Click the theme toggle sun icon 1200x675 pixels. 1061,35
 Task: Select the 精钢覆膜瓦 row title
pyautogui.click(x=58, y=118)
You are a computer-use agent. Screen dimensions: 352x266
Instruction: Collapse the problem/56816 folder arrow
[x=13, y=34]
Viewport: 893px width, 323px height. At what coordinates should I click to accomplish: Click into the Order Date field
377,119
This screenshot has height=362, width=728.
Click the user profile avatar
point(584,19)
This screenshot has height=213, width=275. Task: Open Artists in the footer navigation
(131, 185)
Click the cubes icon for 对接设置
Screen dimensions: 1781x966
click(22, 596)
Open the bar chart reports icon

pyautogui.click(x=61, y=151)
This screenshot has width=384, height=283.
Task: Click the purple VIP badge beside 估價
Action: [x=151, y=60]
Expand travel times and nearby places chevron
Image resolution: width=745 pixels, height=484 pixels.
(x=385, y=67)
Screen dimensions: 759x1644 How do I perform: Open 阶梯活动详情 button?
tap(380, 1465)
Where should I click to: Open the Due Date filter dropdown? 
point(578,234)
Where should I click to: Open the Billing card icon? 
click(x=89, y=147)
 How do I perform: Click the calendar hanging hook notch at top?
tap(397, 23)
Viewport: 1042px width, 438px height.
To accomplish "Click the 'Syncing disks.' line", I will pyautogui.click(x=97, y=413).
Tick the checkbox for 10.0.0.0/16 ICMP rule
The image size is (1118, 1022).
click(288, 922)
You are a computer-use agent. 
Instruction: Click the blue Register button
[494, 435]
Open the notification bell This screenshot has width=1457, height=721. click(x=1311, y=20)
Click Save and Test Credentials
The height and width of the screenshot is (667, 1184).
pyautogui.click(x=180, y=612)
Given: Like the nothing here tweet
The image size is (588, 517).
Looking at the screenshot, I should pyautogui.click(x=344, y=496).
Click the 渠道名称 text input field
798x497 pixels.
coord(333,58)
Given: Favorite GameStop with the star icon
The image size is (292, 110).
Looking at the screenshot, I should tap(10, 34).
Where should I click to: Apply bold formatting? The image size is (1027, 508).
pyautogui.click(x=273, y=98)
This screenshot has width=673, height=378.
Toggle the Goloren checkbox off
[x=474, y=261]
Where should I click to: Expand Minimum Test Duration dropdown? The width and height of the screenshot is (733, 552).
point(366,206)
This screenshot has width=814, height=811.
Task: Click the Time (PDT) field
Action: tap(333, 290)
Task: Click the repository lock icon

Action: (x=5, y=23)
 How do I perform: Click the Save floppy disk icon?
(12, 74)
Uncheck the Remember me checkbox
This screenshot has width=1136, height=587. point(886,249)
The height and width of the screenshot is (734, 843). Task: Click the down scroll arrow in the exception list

## [EXERCISE BRIEF]
Rewrite the records above, swapping "dropdown" for "drop-down menu" everywhere it appears and leaving everything else as it is.

## [SOLUTION TO THE PROBLEM]
Click the theme toggle sun icon 1200x675 pixels. 1061,35
 Task: Select the 精钢覆膜瓦 row title
pyautogui.click(x=58, y=118)
You are a computer-use agent. Screen dimensions: 352x266
Instruction: Collapse the problem/56816 folder arrow
[x=13, y=34]
Viewport: 893px width, 323px height. At what coordinates should I click to accomplish: Click into the Order Date field
377,119
This screenshot has height=362, width=728.
Click the user profile avatar
point(584,19)
This screenshot has height=213, width=275. Task: Open Artists in the footer navigation
(131, 185)
Click the cubes icon for 对接设置
Screen dimensions: 1781x966
click(22, 596)
Open the bar chart reports icon

pyautogui.click(x=61, y=151)
This screenshot has width=384, height=283.
Task: Click the purple VIP badge beside 估價
Action: [x=151, y=60]
Expand travel times and nearby places chevron
Image resolution: width=745 pixels, height=484 pixels.
(x=385, y=67)
Screen dimensions: 759x1644 How do I perform: Open 阶梯活动详情 button?
tap(380, 1465)
Where should I click to: Open the Due Date filter drop-down menu? 
point(578,234)
Where should I click to: Open the Billing card icon? 
click(x=89, y=147)
 How do I perform: Click the calendar hanging hook notch at top?
tap(397, 23)
Viewport: 1042px width, 438px height.
To accomplish "Click the 'Syncing disks.' line", I will pyautogui.click(x=97, y=413).
Tick the checkbox for 10.0.0.0/16 ICMP rule
The image size is (1118, 1022).
click(288, 922)
You are a computer-use agent. 
Instruction: Click the blue Register button
[494, 435]
Open the notification bell This screenshot has width=1457, height=721. click(x=1311, y=20)
Click Save and Test Credentials
The height and width of the screenshot is (667, 1184).
pyautogui.click(x=180, y=612)
Given: Like the nothing here tweet
The image size is (588, 517).
Looking at the screenshot, I should pyautogui.click(x=344, y=496).
Click the 渠道名称 text input field
798x497 pixels.
coord(333,58)
Given: Favorite GameStop with the star icon
The image size is (292, 110).
Looking at the screenshot, I should tap(10, 34).
Where should I click to: Apply bold formatting? The image size is (1027, 508).
pyautogui.click(x=273, y=98)
This screenshot has width=673, height=378.
Toggle the Goloren checkbox off
[x=474, y=261]
Where should I click to: Expand Minimum Test Duration drop-down menu? The width and height of the screenshot is (733, 552).
point(366,206)
This screenshot has width=814, height=811.
Task: Click the Time (PDT) field
Action: tap(333, 290)
Task: Click the repository lock icon

Action: (x=5, y=23)
 How do I perform: Click the Save floppy disk icon?
(12, 74)
Uncheck the Remember me checkbox
This screenshot has width=1136, height=587. point(886,249)
The height and width of the screenshot is (734, 843). Task: Click the down scroll arrow in the exception list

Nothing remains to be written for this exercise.